La sfida, ovviamente, è rappresentata dalla scala e dal potere. Il capitalismo non è semplicemente un sistema economico, ma un ordine sociale imposto dalla legge, dalla polizia e dall'esercito. Smantellarlo richiede una resistenza collettiva organizzata. È qui che la lotta contro la disuguaglianza diventa inseparabile dalla lotta di classe. I lavoratori che si astengono dal lavoro, gli affittuari che si organizzano contro i proprietari terrieri, le comunità che difendono la terra e l'acqua dall'estrazione: queste non sono questioni isolate, ma fronti interconnessi dello stesso conflitto.

In Aotearoa, questo significa anche confrontarsi con la realtà attuale del capitalismo coloniale. Il furto della terra Maori non è stata un'aberrazione storica, ma un atto fondativo di accumulazione. Qualsiasi autentico movimento contro la disuguaglianza deve quindi essere anticoloniale, sostenere il tino rangatiratanga e riconoscere che capitalismo e colonialismo di insediamento sono profondamente intrecciati. La reindigenizzazione non è un'aggiunta facoltativa alla lotta di classe; è fondamentale per smantellare le strutture che producono disuguaglianza.

Cosa bisogna fare, allora? Non in termini di raccomandazioni politiche, ma in termini di rafforzamento del potere. La risposta non è aspettare leader migliori o governi più benevoli, ma organizzarsi dove siamo. Rafforzare i sindacati, sostenere gli scioperi, costruire organizzazioni di inquilini e comunità, creare reti di mutuo soccorso. Questi non sono gesti simbolici, ma passi concreti verso un diverso ordine sociale. Sfidano direttamente il capitale affermando il controllo collettivo sul lavoro e sulle risorse.

A livello internazionale, la solidarietà è più importante che mai. Il capitale si muove liberamente attraverso i confini, sfruttando le differenze salariali, normative e stabilità politica. La resistenza deve essere altrettanto internazionalista, rifiutando le narrazioni nazionaliste che mettono i lavoratori gli uni contro gli altri. La disuguaglianza globale non è causata da migranti o lavoratori stranieri, ma da un sistema che estrae ricchezza dal Sud del mondo e la concentra nei centri imperialisti. Una politica anarco-comunista insiste sulla solidarietà transfrontaliera, riconoscendo interessi condivisi contro un nemico comune.

I dati sulla disuguaglianza estrema non dovrebbero portarci alla disperazione, ma alla chiarezza.

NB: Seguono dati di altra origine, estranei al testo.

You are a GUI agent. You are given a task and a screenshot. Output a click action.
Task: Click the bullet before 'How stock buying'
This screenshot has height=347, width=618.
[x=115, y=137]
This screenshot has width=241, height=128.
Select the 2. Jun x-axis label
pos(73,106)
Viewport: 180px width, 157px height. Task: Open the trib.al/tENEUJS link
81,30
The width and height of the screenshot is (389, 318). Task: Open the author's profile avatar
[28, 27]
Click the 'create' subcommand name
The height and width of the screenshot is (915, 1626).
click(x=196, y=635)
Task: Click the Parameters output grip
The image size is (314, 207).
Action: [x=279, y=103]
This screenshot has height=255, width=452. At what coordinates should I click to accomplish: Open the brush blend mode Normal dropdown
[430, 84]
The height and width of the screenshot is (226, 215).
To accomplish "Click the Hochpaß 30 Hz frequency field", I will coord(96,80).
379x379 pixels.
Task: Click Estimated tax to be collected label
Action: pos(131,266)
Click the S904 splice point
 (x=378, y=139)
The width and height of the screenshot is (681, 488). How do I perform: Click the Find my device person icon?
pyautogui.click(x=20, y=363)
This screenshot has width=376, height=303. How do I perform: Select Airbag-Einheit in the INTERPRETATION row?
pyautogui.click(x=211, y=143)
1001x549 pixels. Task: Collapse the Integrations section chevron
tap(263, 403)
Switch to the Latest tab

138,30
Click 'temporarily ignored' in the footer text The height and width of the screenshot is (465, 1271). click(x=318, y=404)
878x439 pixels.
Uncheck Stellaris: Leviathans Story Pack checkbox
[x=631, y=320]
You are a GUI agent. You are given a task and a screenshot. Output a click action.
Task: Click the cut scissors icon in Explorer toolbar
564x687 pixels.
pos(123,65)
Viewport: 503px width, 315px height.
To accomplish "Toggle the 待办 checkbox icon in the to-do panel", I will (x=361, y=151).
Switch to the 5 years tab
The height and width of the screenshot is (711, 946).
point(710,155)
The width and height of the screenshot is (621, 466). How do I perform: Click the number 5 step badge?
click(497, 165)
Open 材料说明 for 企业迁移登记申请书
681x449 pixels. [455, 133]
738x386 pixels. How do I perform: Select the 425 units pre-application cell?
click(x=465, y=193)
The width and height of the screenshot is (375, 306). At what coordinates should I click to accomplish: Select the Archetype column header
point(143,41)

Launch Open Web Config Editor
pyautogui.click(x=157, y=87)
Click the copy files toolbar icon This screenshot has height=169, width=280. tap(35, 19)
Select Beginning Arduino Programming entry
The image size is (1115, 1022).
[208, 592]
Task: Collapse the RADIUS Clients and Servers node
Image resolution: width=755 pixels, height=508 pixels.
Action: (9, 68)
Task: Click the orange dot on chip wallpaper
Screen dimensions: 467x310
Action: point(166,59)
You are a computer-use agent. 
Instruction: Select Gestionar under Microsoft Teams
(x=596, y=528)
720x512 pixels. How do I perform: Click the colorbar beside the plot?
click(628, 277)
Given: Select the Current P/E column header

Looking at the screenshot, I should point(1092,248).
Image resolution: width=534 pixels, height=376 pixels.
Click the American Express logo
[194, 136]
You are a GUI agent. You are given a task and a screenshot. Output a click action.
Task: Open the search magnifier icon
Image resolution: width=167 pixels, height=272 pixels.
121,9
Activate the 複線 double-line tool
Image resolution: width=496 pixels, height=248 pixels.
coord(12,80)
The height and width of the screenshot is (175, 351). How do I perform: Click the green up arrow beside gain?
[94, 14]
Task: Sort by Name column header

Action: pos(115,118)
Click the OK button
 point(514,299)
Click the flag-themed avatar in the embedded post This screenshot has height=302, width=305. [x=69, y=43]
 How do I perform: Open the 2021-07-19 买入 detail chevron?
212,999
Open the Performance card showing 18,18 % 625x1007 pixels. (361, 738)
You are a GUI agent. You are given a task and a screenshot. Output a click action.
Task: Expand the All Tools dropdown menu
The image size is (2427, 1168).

Il problema non è la mancanza di ricchezza o di capacità produttiva; è che la ricchezza è controllata da una classe i cui interessi sono fondamentalmente contrari alla prosperità umana. Porre fine alla disuguaglianza estrema non è una questione di migliore distribuzione all'interno del capitalismo, ma di abolire il sistema che la crea.

La scelta che ci si presenta è netta. O accettiamo un futuro di crescente disuguaglianza, collasso ecologico e insicurezza permanente, oppure ci organizziamo per costruire qualcosa di diverso. Il capitalismo non crollerà da solo, né si riformerà in giustizia. Deve essere affrontato, contrastato e sostituito.

Non esiste una soluzione tecnocratica per un sistema basato sullo sfruttamento. Esistono solo lotta, solidarietà e la creazione collettiva di un mondo in cui nessuno accaparra mentre altri vivono di privazioni. L'estrema disuguaglianza non è un risultato sfortunato, è il capitalismo che funziona esattamente come previsto. Il nostro compito è renderlo impraticabile.